Last updatedSep 23, 2019

Basic auth for REST APIs

This page shows you how to allow REST clients to authenticate themselves using basic authentication with an Atlassian account username and API token.

Overview

Confluence's REST API is protected by the same restrictions which are provided via Confluence's standard web interface. This means that if you do not log in, you are accessing Confluence anonymously. Furthermore, if you log in and do not have permission to view something in Confluence, you will not be able to view it using the Confluence REST API either.
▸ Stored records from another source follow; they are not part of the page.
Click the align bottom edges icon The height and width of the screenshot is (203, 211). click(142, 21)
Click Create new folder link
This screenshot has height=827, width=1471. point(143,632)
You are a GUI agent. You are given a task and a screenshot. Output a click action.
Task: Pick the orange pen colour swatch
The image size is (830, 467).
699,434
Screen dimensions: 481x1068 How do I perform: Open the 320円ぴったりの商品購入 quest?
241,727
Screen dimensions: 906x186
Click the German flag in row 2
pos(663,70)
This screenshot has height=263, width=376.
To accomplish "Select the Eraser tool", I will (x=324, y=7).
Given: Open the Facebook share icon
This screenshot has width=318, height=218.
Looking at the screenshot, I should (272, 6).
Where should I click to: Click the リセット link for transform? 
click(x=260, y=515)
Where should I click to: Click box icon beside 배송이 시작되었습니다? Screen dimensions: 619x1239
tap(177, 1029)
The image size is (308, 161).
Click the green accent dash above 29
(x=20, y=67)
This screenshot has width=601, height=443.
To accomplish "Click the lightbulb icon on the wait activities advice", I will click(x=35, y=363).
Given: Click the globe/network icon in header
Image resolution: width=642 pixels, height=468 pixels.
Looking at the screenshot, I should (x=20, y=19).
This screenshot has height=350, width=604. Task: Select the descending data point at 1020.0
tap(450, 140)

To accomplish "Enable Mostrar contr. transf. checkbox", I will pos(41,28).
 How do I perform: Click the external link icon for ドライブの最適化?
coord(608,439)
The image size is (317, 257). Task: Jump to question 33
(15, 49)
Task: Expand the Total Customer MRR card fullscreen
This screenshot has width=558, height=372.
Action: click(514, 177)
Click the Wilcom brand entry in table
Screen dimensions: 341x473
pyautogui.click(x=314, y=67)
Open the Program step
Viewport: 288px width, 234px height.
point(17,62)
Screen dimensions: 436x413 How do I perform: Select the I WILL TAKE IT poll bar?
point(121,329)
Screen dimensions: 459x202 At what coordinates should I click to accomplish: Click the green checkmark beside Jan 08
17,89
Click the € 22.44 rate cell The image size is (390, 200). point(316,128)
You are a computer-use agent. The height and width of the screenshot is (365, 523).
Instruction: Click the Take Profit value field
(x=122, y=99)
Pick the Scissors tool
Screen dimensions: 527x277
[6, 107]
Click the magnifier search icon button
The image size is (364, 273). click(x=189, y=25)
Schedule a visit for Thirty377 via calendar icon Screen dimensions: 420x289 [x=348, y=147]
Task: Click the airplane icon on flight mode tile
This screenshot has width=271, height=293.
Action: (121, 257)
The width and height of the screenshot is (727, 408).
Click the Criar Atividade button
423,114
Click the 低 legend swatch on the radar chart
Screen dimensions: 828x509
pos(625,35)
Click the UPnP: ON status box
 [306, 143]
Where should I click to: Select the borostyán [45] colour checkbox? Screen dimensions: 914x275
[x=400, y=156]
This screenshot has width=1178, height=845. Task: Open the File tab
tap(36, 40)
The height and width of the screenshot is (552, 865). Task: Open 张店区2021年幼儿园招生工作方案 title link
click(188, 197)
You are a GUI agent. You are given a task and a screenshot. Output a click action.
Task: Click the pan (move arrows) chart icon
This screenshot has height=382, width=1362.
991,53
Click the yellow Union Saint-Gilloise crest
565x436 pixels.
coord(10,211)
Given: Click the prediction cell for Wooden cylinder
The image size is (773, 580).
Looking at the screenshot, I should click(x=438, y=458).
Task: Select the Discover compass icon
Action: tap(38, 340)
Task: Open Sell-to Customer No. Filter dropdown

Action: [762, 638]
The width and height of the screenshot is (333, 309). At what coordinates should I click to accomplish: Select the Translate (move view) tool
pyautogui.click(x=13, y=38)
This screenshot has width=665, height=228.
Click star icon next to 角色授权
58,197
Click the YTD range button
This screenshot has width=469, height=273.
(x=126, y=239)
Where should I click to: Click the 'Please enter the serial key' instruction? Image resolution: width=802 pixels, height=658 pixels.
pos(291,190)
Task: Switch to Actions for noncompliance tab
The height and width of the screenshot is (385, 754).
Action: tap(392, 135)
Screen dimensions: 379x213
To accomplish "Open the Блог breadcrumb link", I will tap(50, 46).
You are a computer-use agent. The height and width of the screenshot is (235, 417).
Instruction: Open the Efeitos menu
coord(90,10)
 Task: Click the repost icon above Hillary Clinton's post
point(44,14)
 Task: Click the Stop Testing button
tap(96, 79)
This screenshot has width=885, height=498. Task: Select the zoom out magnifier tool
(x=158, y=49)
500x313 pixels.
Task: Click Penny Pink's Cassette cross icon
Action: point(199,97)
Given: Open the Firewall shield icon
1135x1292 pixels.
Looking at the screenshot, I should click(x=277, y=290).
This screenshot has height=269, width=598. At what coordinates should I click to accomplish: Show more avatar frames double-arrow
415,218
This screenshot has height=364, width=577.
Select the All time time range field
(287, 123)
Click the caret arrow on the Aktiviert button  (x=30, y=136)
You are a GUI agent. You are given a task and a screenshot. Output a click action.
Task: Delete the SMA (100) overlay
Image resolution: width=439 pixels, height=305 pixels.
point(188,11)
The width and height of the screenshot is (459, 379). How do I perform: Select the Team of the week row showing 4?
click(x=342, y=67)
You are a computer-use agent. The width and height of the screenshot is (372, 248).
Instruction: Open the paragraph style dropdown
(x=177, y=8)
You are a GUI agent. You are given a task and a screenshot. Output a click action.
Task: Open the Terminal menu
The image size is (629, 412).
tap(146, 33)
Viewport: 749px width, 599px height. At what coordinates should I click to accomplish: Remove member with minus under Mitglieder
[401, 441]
In most cases, the first step in using the Confluence REST API is to authenticate a user account with your Confluence site. Any authentication that works against Confluence will work against the REST API. On this page we will show you a simple example of basic authentication.

Simple example

Most client software provides a simple mechanism for supplying a user name (the Atlassian account email) and password (the API token) and will build the required authentication headers automatically. For example, you can specify the -u argument with cURL as follows:

1
2
3
4
5
curl -D- \
   -u user@example.com:user_api_token \
   -X GET \
   -H "Content-Type: application/json" \
   https://your-domain.atlassian.net/wiki/rest/api/space

Using Postman

You can use Postman to make calls to the Confluence Cloud REST APIs. Check it out: Confluence Cloud REST API.

Supplying basic auth headers

If you need to you may construct and send basic auth headers yourself. To do this you need to perform the following steps:

  1. Generate an API Token for your Atlassian Account: https://id.atlassian.com/manage/api-tokens
  2. Build a string of the form user@example.com:api_token.
  3. Encode the string using base64.
  4. Supply an Authorization header with content Basic followed by the encoded string. For example, the string user:user encodes to dXNlcjp1c2Vy in base64, so you would make the request as follows:
1
2
3
4
5
curl -D- \
   -X GET \
   -H "Authorization: Basic dXNlcjp1c2Vy" \
   -H "Content-Type: application/json" \
   "https://your-domain.atlassian.net/wiki/rest/api/space"

Advanced topics

Authentication challenges

Because Confluence permits a default level of access to anonymous users, it does not supply a typical authentication challenge. Some HTTP client software expect to receive an authentication challenge before they will send an authorization header. This means that Confluence may not behave as your HTTP client software expects. In this case, you may need to configure it to supply the authorization header, as described above, rather than relying on its default mechanism.